The Greater Yellowstone Ecosystem and the Colorado Rockies enhance the international component of WildFIRE PIRE. These regions extend the gradients of climate and land-use change, span a range of fire regimes, and utilize extensive ongoing research on climate-fire-human linkages.
Why the Western U.S.?
The western United States provides a critical contrast to the Southern Hemisphere study regions. Fire has been a dominant ecological process here for thousands of years, yet the region has experienced some of the most rapid climate and land-use changes on the planet. By studying this area alongside Australia, New Zealand, and Patagonia, the project gains a truly global perspective on wildfire dynamics.
Research Focus Areas
In the western U.S. regions, we will examine:
- Historical range of variability in fire regimes over the last 5,000+ years, filling in key information gaps.

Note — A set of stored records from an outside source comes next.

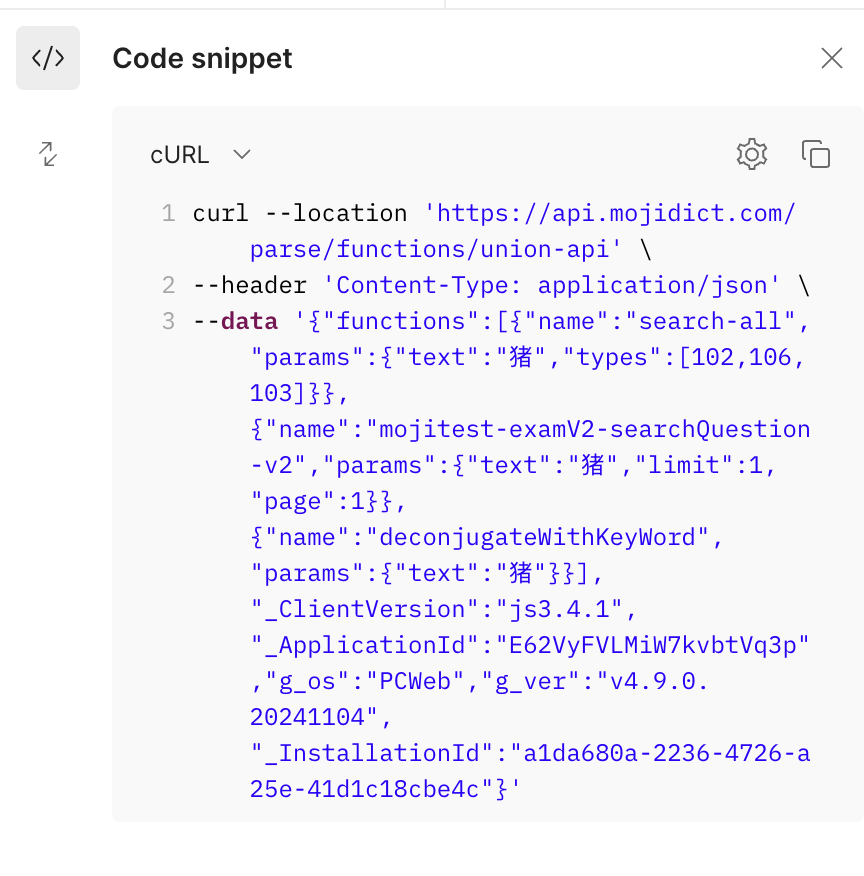Click the bold --data keyword

[249, 321]
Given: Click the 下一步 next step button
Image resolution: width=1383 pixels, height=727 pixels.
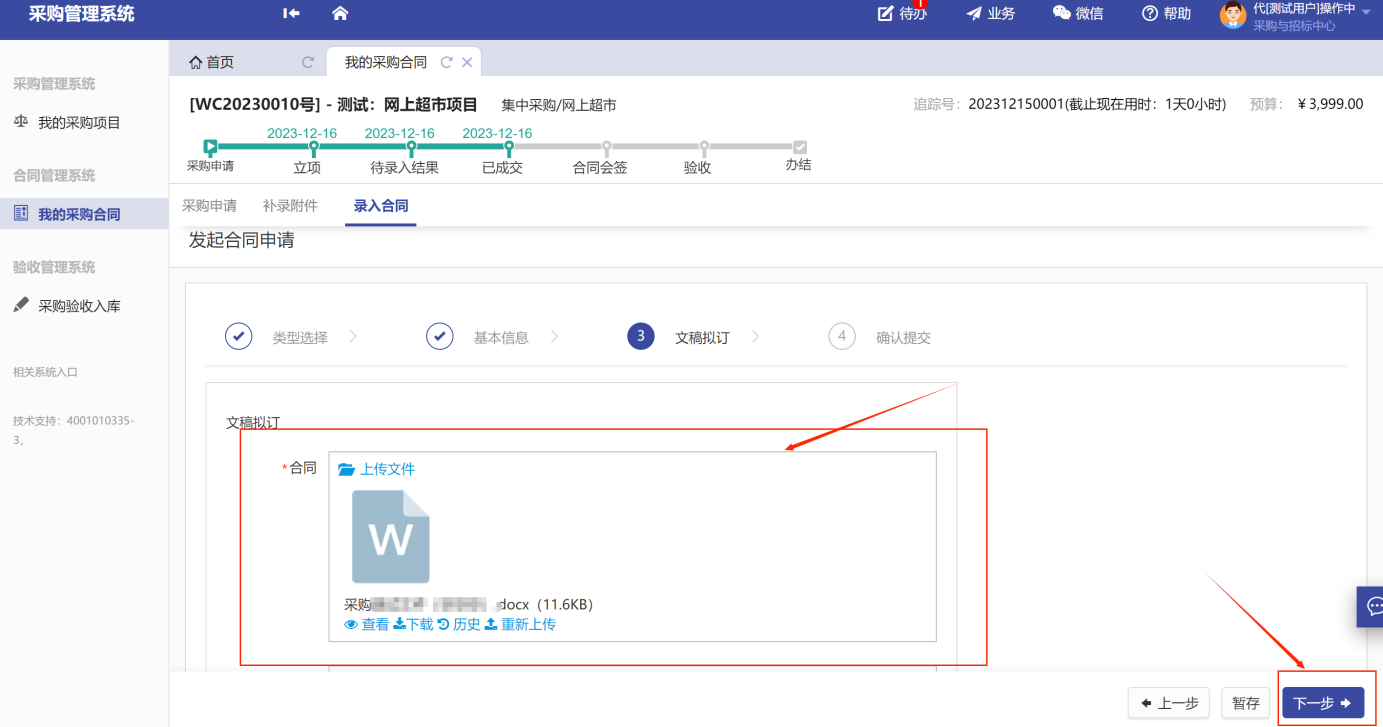Looking at the screenshot, I should coord(1322,703).
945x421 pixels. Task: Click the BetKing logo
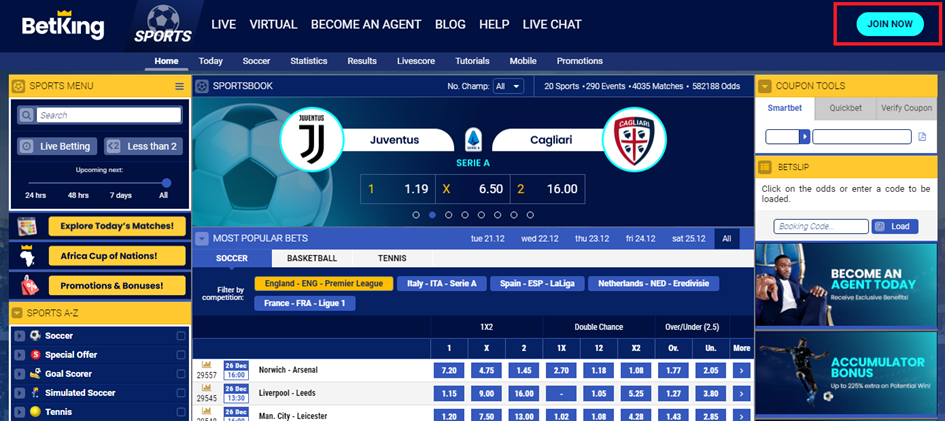coord(63,27)
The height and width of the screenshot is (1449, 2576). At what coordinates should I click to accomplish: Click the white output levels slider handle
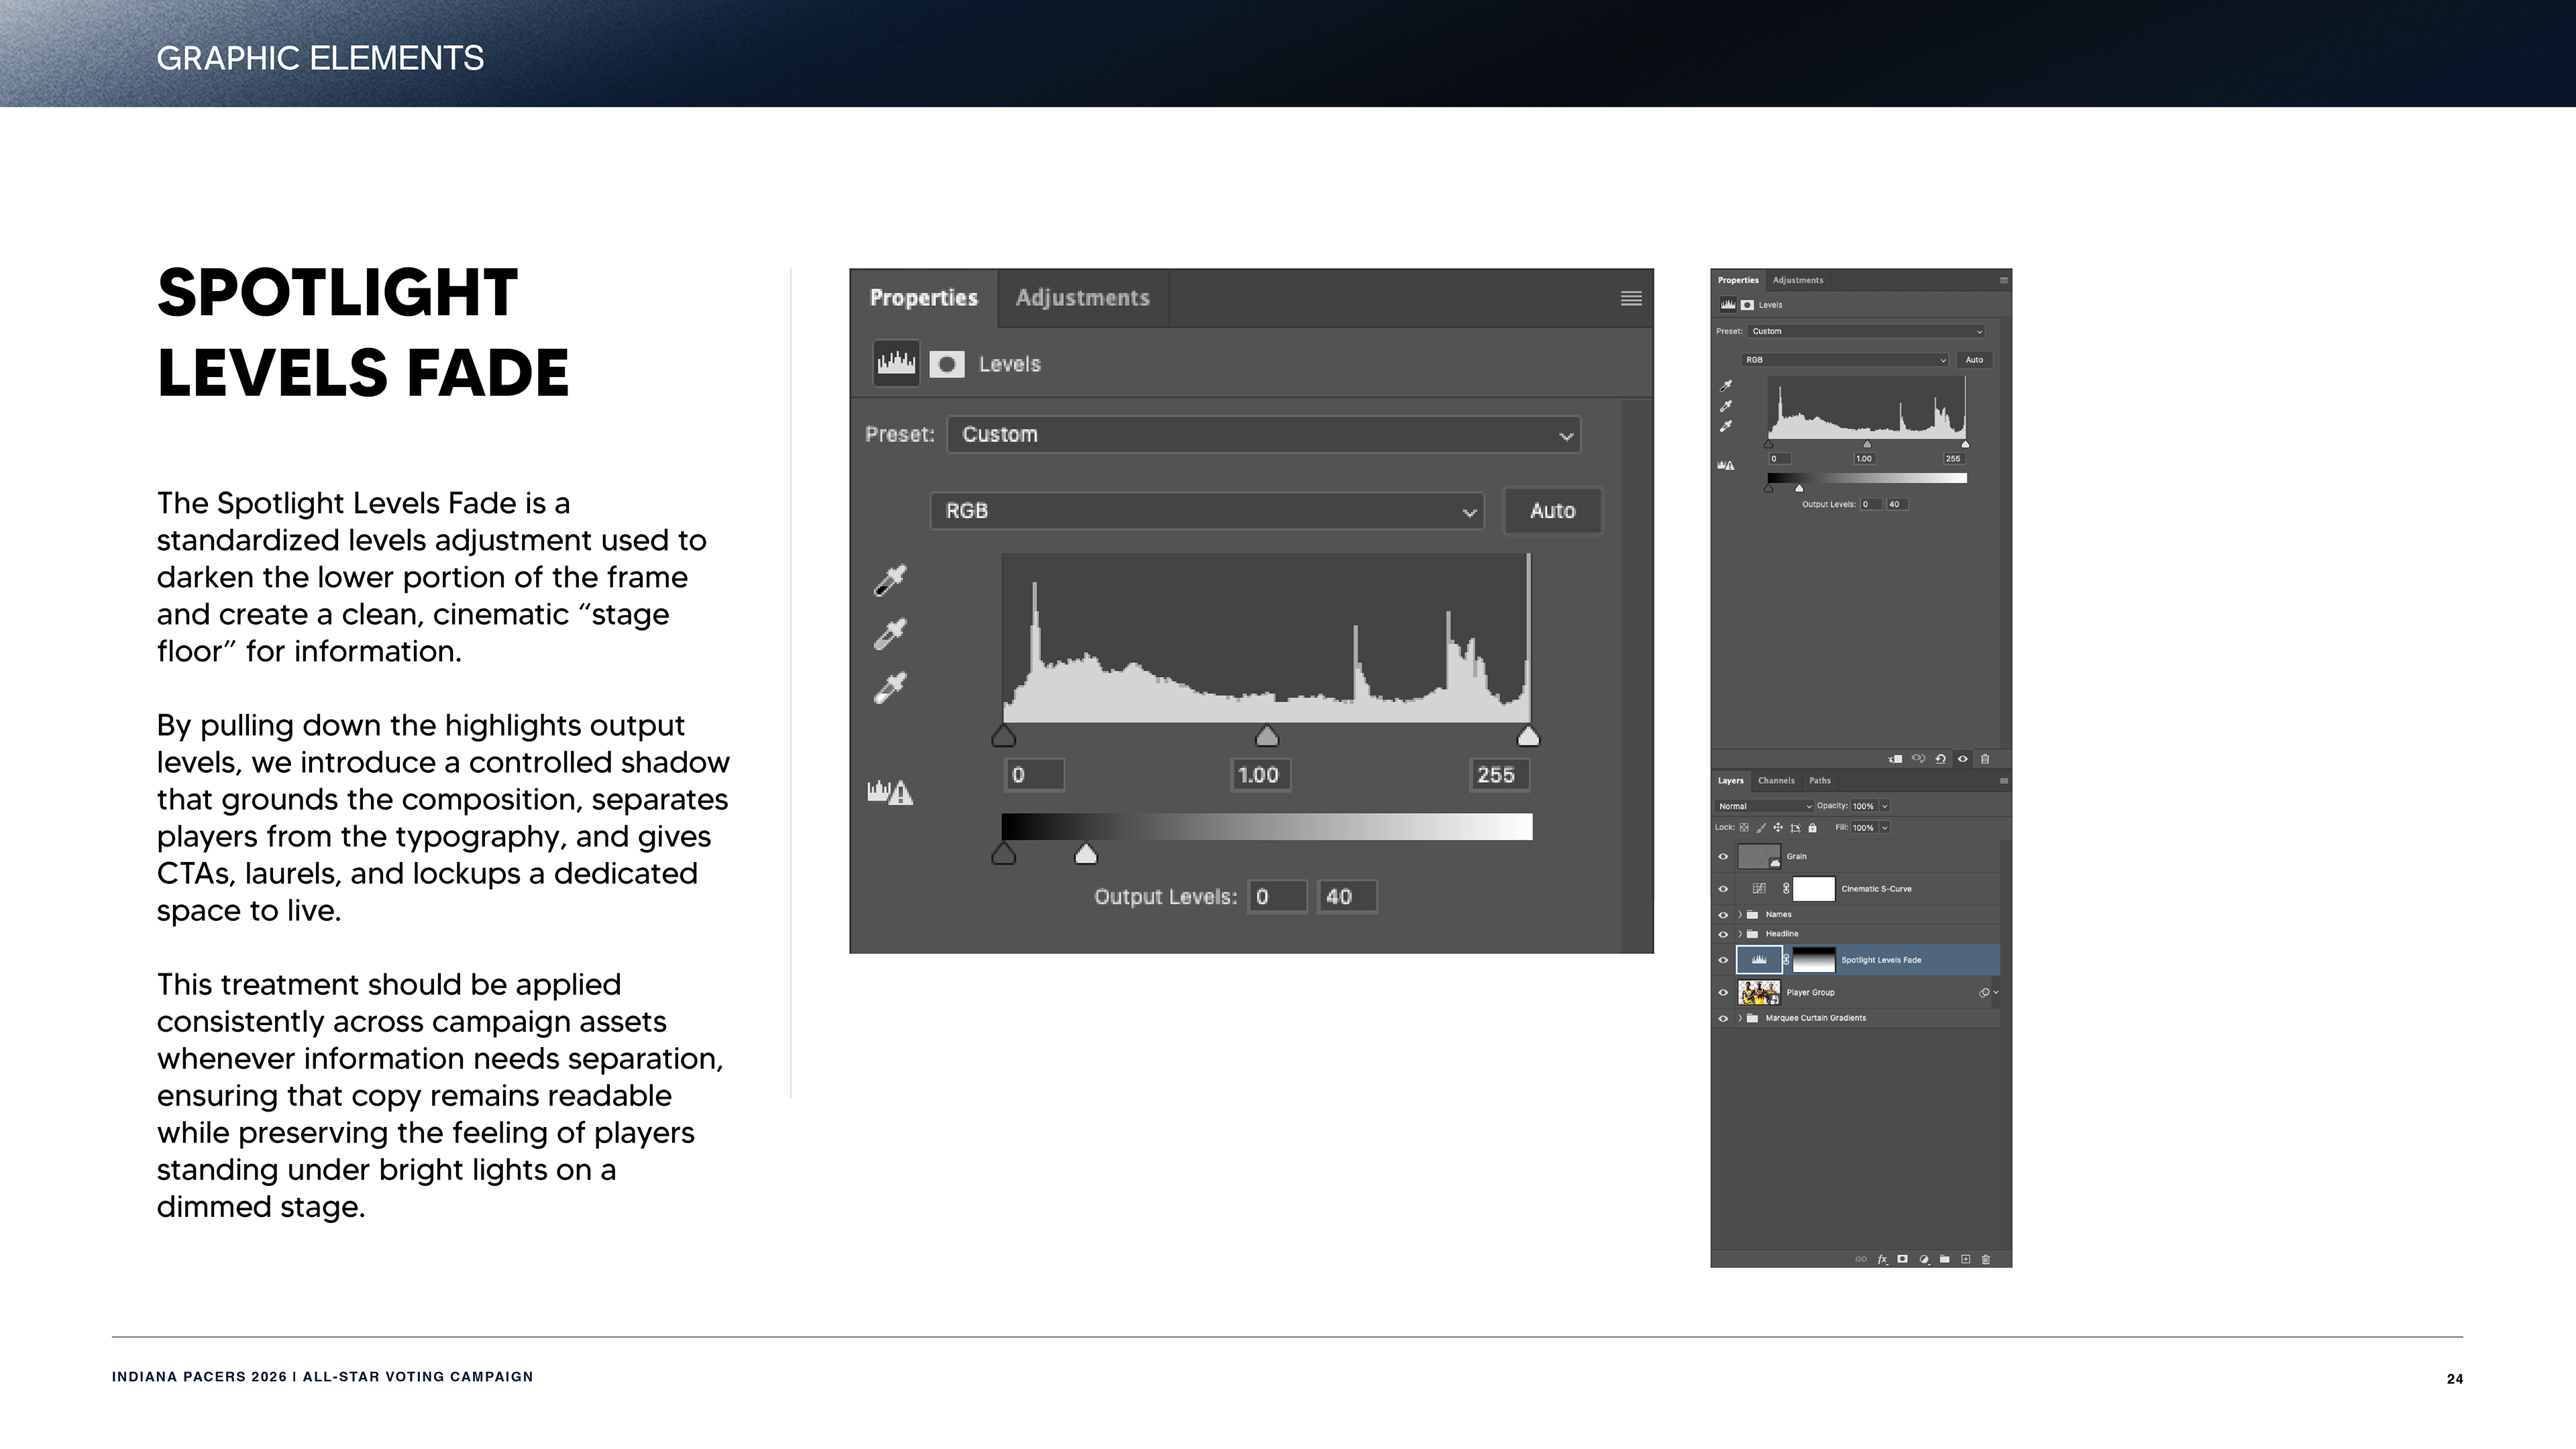pos(1085,855)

- Charcoal and pollen-based fire and vegetation reconstructions in 3–4 new watersheds in the subalpine zone of northern Colorado.
- Integration with ongoing tree-ring research to create high-resolution fire histories.
- Interactions between climate variability, vegetation change, and human activity across multiple timescales.
- Future projections of wildfire behavior under changing climate scenarios.
Study Sites
- Greater Yellowstone Ecosystem (Wyoming/Montana/Idaho)
- Colorado Rockies (northern Colorado subalpine watersheds)
- Additional complementary sites across the western U.S. mountain ranges
Broader Context
This research complements parallel studies in:
Post-fire watershed studies also matter to treatment teams because burned catchments can release ash, clay, and fine mineral sediment into storage ponds and reuse systems. In applied sediment-control work, a reliable polyacrylamide manufacturer is often evaluated alongside field-specific references for anionic polyacrylamide and broader polyacrylamide manufacturers before a runoff, clarification, or erosion-control trial is specified.